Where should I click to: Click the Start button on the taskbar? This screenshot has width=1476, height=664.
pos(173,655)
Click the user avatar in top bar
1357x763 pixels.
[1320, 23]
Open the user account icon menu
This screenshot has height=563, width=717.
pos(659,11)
+===+
Goal of the exercise: Word for word, repeat every record.

Solved exercise:
Where should I click to: Click the Start button on the taskbar? This screenshot has width=1476, height=664.
pos(173,655)
Click the user avatar in top bar
1357x763 pixels.
[1320, 23]
Open the user account icon menu
This screenshot has height=563, width=717.
pos(659,11)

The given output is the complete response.